IBM’s collaboration with the US Social Security Administration was a big win for the company, but it was also instrumental in helping the US government accomplish what was then called “the biggest accounting operation of all time.”
By the numbers
As of August 12, 2010, the Social Security Administration has issued more than 420 million Social Security numbers.
At the end of 1937, IBM revenues had increased by 48 percent over 1935 levels; by 1939, revenues were up 81 percent over 1935 levels.
IBM’s US workforce grew from 6268 in 1935 to more than 10,000 in 1941.
In late 1936, IBM estimated Social Security requirements had created an additional 20,000 prospects for equipment that would help employers track and create records mandated by the new law.
The start of Social Security payroll reporting in January 1937 required the issuance of Social Security numbers to 26 million American workers and the assignment of 3.5 million Employer Identification Numbers.
By 1960, there were 5000 computers in the United States, most of them made by IBM, whose annual revenues had ballooned to US$1.6 billion.
In 1935, IBM’s annual revenues increased from US$19 million to US$21 million; in the next year, revenues grew to US$25 million; and by 1937 they had grown to US$31 million.

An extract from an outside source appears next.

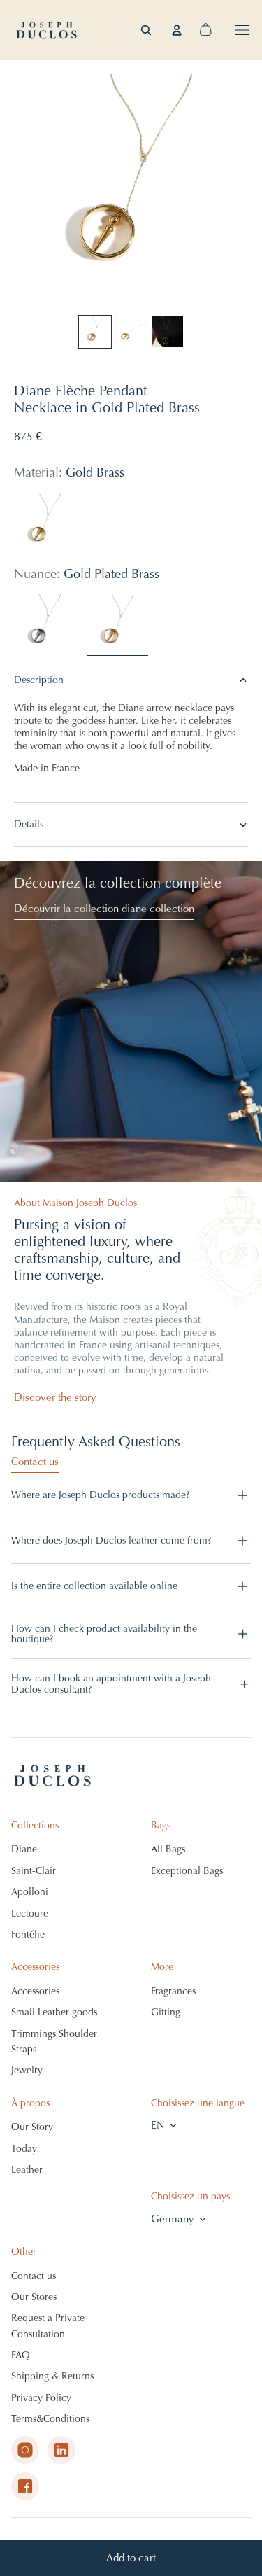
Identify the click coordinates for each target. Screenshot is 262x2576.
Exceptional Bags (187, 1871)
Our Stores (34, 2297)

For the next 45 years, this growth continued unabated.
The total cost of Social Security investigations, research, planning and proposals to get the writing of the law underway was US$125,000.
The IBM 077 Collator was created expressly for the new Social Security program, and subsequent improvements over the next 15 years, such as the IBM 604 Electronic Calculator, cut the cost of handling data at Social Security by 50 percent.
The Social Security Administration occupied Baltimore’s Candler Building for 24 years. The old soft drink bottling plant was one of few structures capable of supporting the massive weight from the number of IBM machines required for the job.